|
|
|
|
|
|
by Koenvh
1833 days ago
|
|
|
This is a good comment. There are I believe a couple more cases where HTTPS is difficult:
- You use a dynamic subsubdomain scheme. E.g. abc.xyz.example.org. A wildcard certificate for *.example.org only covers xyz.example.org, not abc.xyz.example.org. Requesting a certificate as the page is requested is possible, but will cause a lot of latency, and you will probably hit the Let's Encrypt rate limit;
- You embed resources that are only available over HTTP and cannot be proxied, either for technical or legal reasons;
- You request resources from a local IP address, e.g. a website hosted on GitLab Pages that shows you the data from your own DIY weather station which runs in your local network. These cases are not that common, but that does not make them nonexistent. 99% of websites don't fall under one of these cases (there are probably some others I have not even considered), and should probably support HTTPS. |
|
|
> You use a dynamic subsubdomain scheme
Good point. If you run a site that creates a new subdomain per customer, and uses subsubdomains, you might end up making a high volume of cert requests. I don't know a lot about this stuff but presumably there are paid CAs that offer a more generous rate limit than Let's Encrypt?
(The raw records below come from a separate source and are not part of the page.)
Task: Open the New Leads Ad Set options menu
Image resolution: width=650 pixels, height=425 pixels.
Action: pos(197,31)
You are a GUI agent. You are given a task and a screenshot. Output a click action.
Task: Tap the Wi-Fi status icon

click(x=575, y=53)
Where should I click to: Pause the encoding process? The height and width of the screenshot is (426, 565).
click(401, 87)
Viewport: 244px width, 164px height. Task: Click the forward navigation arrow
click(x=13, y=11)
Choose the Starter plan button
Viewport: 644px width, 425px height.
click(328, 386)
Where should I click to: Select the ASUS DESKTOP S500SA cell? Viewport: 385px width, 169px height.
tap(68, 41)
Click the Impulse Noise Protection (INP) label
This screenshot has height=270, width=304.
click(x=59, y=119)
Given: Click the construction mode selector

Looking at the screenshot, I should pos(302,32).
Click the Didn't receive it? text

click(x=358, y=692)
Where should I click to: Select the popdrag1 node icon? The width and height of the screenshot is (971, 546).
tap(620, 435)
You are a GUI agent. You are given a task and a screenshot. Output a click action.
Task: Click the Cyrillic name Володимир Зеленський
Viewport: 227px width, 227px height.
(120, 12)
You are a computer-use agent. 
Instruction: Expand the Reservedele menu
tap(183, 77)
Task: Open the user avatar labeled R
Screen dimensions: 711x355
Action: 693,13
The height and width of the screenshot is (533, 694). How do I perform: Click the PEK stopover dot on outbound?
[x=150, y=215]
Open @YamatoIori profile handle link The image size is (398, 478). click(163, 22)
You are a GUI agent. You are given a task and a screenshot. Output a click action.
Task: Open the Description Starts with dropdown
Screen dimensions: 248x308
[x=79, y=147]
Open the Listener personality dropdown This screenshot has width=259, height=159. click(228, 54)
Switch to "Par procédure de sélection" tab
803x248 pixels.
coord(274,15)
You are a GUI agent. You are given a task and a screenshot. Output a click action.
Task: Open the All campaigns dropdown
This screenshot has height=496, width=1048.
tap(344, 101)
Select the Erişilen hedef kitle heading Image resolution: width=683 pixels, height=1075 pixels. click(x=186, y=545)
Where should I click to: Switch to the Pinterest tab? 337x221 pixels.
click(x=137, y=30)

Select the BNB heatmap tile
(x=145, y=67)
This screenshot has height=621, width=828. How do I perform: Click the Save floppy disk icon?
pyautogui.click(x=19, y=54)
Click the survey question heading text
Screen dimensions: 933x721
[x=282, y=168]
> You embed resources that are only available over HTTP and cannot be proxied, either for technical or legal reasons
When is this a problem?
> You request resources from a local IP address, e.g. a website hosted on GitLab Pages that shows you the data from your own DIY weather station which runs in your local network
I don't follow here. If for some reason you need to present that data as a local HTTP service, that service could just act as a proxy to GitLab Pages over HTTPS, no?